The analysis of interactions showed evidence of small, but significant interactions between smoking and kissing (p = 0.005) and also between smoking and pub or club attendance (p = 0.003). Investigation of the relationship between these 3 variables showed that crude carriage rates varied from 7.8% to 32.8% (Figure 2). The interaction effect appears to be due to relatively high carriage (20.5%) in teenagers whose only risk factor among these 3 is smoking. This analysis was repeated by calculating odds ratios from the multivariable analysis for all combinations of the 3 variables, and the pattern was similar to that seen with the crude carriage rates.
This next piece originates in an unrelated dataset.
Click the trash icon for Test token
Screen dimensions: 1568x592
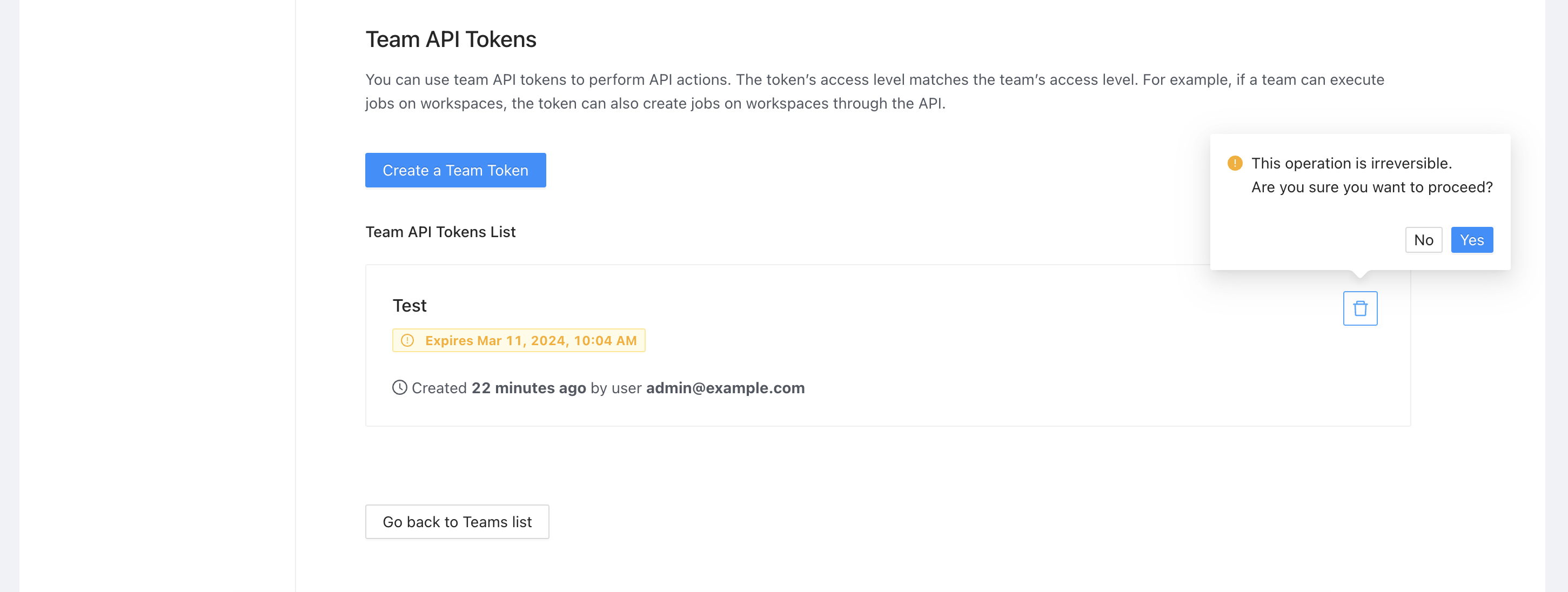tap(1360, 308)

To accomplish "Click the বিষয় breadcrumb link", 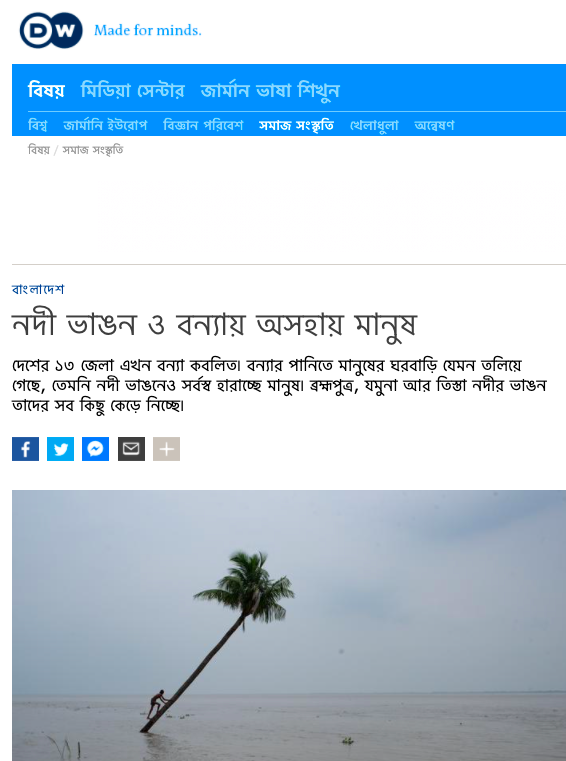I will [x=38, y=150].
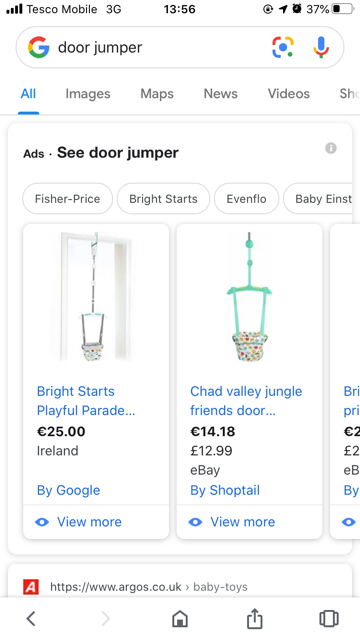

To our knowledge, this is the largest study, several times larger than other published studies (2–10), that examines risk factors for meningococcal carriage. Humans are the only natural hosts for meningococcus, and carriage in the nasopharynx, however brief, is both a prerequisite of invasive disease and essential for transmission. Our study strongly suggests that behavior, not age, is largely responsible for the increase in meningococcal carriage seen in teenagers. Active and passive smoking, intimate kissing, and attending pubs and clubs were all strongly and independently linked to the risk for meningococcal carriage. The size of this study allowed us to quantify these contributions and identify a "dose-dependent" increase in risk for attendance at pubs and clubs. The presence of all 3 risk factors increased the risk of carriage 4-fold, compared to the baseline risk in teenagers with none of these factors. The results of the risk factor analysis in the succeeding study years (2000 and 2001) were similar to those presented here. The same factors were significant, and a dose-response relationship to smoking was found in 2000.
Active and passive smoking have both been linked to risk for meningococcal carriage (6). Both are shown as independent risk factors in this study, and the increasing risk with the number of days that persons visited pubs or clubs may well be due to passive smoking. Other possible risk factors associated with pub and club attendance include alcohol consumption (24) and overcrowding (11). Loud music may indirectly increase risk for transmission as persons raise their voices and move closer to each other to be heard. Although salivary contact itself is probably not a risk factor (25), frequency of intimate kissing would be expected to increase risk for transmission through close contact with respiratory droplets from the nasopharynx (14).
The overall prevalence of carriage was close to expected levels for a European population of this age group, mainly 16- to 17-year-olds (2,3). Although increasing age showed a strong relationship with increasing prevalence of carriage in the univariable analysis, this increase was much reduced after adjustment for other factors. This observation is striking since other studies have suggested an increased risk of meningococcal carriage with age (2–5). We observed no association of sex with carriage, in contrast to results of other studies (2–5). This finding strongly suggests that behavior, rather than age or sex, is the driving force behind the increased risk of meningococcal carriage in teenagers. This study involved ≈14,000 persons, had more power than those previously undertaken, and was restricted to older teenagers.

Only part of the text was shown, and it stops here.